In the whole duration of the experiment, researchers must observe and adhere to

the proper handling of biochemical hazards and other hazards inside the laboratory. The

researchers must treat all microorganisms as potential pathogens and all materials that

will be used for culturing microorganisms should be sterilized properly to ensure the safety

of all equipment. Disinfecting the working areas before and after use is needed as well as

proper handwashing. All cultures, chemicals, disinfectant, and media as well as hazardous

substances should be clearly and securely labeled to avoid acquiring infections and any

injury during experimental work in the laboratory (Sarosh et al., 2015).
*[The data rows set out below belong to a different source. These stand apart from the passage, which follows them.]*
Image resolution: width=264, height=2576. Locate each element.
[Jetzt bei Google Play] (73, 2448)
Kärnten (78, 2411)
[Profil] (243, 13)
The researchers must also observe proper waste disposal during the course of the

experiment. All of the equipment and supplies used in experiments involving bacterial

cultures should be sterilized. This includes the tools used for transferring media or

bacteria, such as the inoculating instruments (loops and needles) and pipettes for liquid

transfer. Decontamination should be carried out by autoclaving at 121°C for 60 minutes.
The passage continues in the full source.